CO NALEŻY ZROBIĆ
Zaktualizuj poniższy listing, zastępując każde wystąpienie „Where should I click to” frazą „Where do I click to”. Resztę tekstu pozostaw bez zmian.

PODANE WPISY
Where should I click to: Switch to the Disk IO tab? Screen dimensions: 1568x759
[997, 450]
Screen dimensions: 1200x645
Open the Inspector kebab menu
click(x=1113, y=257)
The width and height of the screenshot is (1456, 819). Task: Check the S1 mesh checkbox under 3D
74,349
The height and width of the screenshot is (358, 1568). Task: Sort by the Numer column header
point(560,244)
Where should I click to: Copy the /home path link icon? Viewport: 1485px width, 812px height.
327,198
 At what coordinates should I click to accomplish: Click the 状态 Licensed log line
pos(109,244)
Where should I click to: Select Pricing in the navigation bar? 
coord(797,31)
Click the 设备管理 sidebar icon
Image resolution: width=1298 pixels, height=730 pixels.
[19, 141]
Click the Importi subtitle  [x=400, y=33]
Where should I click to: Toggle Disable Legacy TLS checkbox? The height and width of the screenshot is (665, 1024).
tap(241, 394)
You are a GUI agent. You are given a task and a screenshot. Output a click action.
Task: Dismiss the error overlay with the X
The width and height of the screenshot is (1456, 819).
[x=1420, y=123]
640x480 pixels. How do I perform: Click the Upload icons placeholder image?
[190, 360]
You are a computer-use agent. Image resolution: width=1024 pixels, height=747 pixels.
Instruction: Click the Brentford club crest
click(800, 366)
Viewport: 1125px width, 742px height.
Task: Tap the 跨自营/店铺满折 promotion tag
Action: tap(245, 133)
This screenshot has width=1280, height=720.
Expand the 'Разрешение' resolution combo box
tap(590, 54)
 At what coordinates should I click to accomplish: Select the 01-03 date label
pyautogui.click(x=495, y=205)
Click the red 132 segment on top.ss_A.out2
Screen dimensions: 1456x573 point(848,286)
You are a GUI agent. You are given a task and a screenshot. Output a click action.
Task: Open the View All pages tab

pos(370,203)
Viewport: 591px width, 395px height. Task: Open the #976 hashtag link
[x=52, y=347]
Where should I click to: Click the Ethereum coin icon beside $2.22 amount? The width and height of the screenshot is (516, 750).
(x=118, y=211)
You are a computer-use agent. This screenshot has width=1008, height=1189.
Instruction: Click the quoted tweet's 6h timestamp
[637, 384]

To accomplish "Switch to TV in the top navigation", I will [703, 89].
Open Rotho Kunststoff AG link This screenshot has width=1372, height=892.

WYNIK ĆWICZENIA
Where do I click to: Switch to the Disk IO tab? Screen dimensions: 1568x759
[997, 450]
Screen dimensions: 1200x645
Open the Inspector kebab menu
click(x=1113, y=257)
The width and height of the screenshot is (1456, 819). Task: Check the S1 mesh checkbox under 3D
74,349
The height and width of the screenshot is (358, 1568). Task: Sort by the Numer column header
point(560,244)
Where do I click to: Copy the /home path link icon? Viewport: 1485px width, 812px height.
327,198
 At what coordinates should I click to accomplish: Click the 状态 Licensed log line
pos(109,244)
Where do I click to: Select Pricing in the navigation bar? 
coord(797,31)
Click the 设备管理 sidebar icon
Image resolution: width=1298 pixels, height=730 pixels.
[19, 141]
Click the Importi subtitle  [x=400, y=33]
Where do I click to: Toggle Disable Legacy TLS checkbox? The height and width of the screenshot is (665, 1024).
tap(241, 394)
You are a GUI agent. You are given a task and a screenshot. Output a click action.
Task: Dismiss the error overlay with the X
The width and height of the screenshot is (1456, 819).
[x=1420, y=123]
640x480 pixels. How do I perform: Click the Upload icons placeholder image?
[190, 360]
You are a computer-use agent. Image resolution: width=1024 pixels, height=747 pixels.
Instruction: Click the Brentford club crest
click(800, 366)
Viewport: 1125px width, 742px height.
Task: Tap the 跨自营/店铺满折 promotion tag
Action: tap(245, 133)
This screenshot has width=1280, height=720.
Expand the 'Разрешение' resolution combo box
tap(590, 54)
 At what coordinates should I click to accomplish: Select the 01-03 date label
pyautogui.click(x=495, y=205)
Click the red 132 segment on top.ss_A.out2
Screen dimensions: 1456x573 point(848,286)
You are a GUI agent. You are given a task and a screenshot. Output a click action.
Task: Open the View All pages tab

pos(370,203)
Viewport: 591px width, 395px height. Task: Open the #976 hashtag link
[x=52, y=347]
Where do I click to: Click the Ethereum coin icon beside $2.22 amount? The width and height of the screenshot is (516, 750).
(x=118, y=211)
You are a computer-use agent. This screenshot has width=1008, height=1189.
Instruction: Click the quoted tweet's 6h timestamp
[637, 384]

To accomplish "Switch to TV in the top navigation", I will [703, 89].
Open Rotho Kunststoff AG link This screenshot has width=1372, height=892.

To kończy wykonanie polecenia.